It seemed to me the only way to use the Anti-Vandal On-Off switches I liked, was to use them at low current & low voltage. They wouldn't directly switch the mains; instead they would merely control a separate big, robust, high-current and high-AC-voltage switch. Perhaps such as a mains rated relay or triac.

Regrettably, more than half of these Anti-Vandal switches are momentary pushbuttons; they don't have latch-in-position action like rocker switches or toggle switches. To use them on the front panel of a power amp, an electronic latch or flipflop would be needed, giving "push on, push off" behavior.

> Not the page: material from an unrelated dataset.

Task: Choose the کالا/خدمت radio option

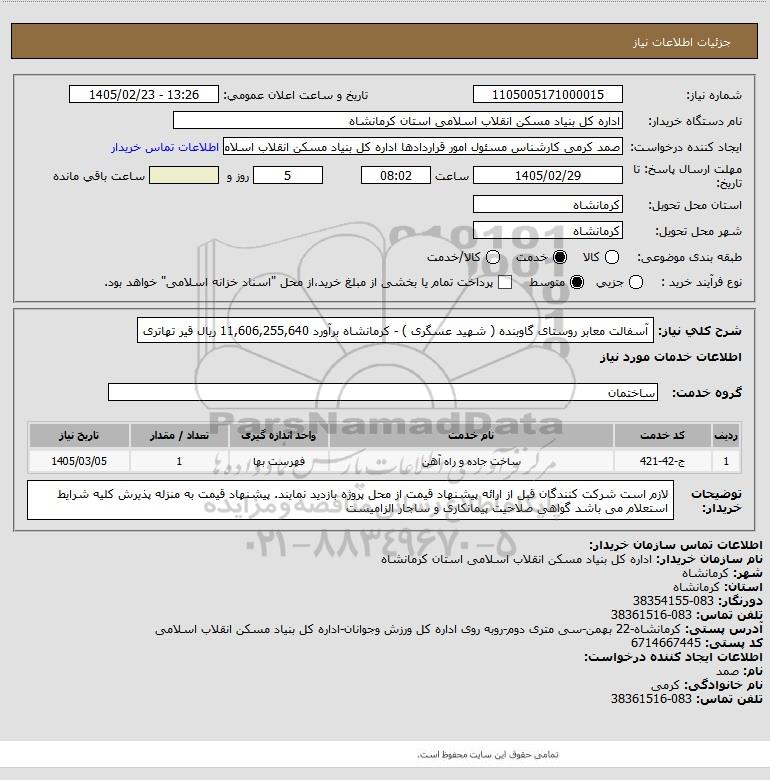Action: coord(493,257)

Nelson Pass's 1992 amplifier DIY project called A75 (class-A, 75W/ch) used a triac to switch the AC mains off and on. The triac was controlled by a small front panel switch. The circuit reduced switch current to single digit milliamps, but it did require a front panel switch that can withstand the full AC mains voltage (230V in many countries). Very few of the Anti-Vandal switches meet this requirement, unfortunately.

Canadian high-end power amp manufacturer Bryston used an always-on, micropower, low voltage DC supply for their front panel power switch. It fires a triac, and the triac switches the AC mains on and off.

Australian engineer and prolific DIY project creator Rod Elliott offers Project 166 which is a Push-On, Push-Off Mains Switch. It includes an always-on, micropower, 12V DC supply. This powers a logic flipflop circuit which is the memory element for the push-push function. The flipflop operates a 12V relay, whose hefty contacts switch the AC mains on and off.


The measured inrush current waveform in Figure 2 indicates to me that some type of inrush current limiting is certainly needed, no matter how beefy and robust an on-off relay or triac is used. I still want to avoid over-stress of the transformer, the mains fuse, the internal wiring, etc.

I decided to also include a bypass circuit, which completely removes the inrush current limiter a short time after power on, when mains current has settled down to its normal (non-inrush) condition. Both Douglas Self's textbook and also Bob Cordell's textbook recommend inrush bypass circuits, on their page numbers 633 and 459, respectively. Bypassing the ICL reduces its current to zero, so it cools down and becomes ready for the next power-on event (a so-called "hot restart"). Bypassing the ICL also reduces the voltage dropped across it (to zero), which can be significant when the rectifier current-peaks are large. See Cordell p.459 for more.

The basic idea of inrush current limiting with bypass is sketched in Figure 3. Switch "SW1" turns the amplifier On and Off. Series resistor "NTC" performs the function of inrush current limiting. It guarantees that mains current cannot possibly exceed (Vmains / R_NTC) even if the rest of the primary circuit is an ideal short circuit. Switch "K1" bypasses the inrush current limiter after the inrush event has completed and mains current is down to its normal levels.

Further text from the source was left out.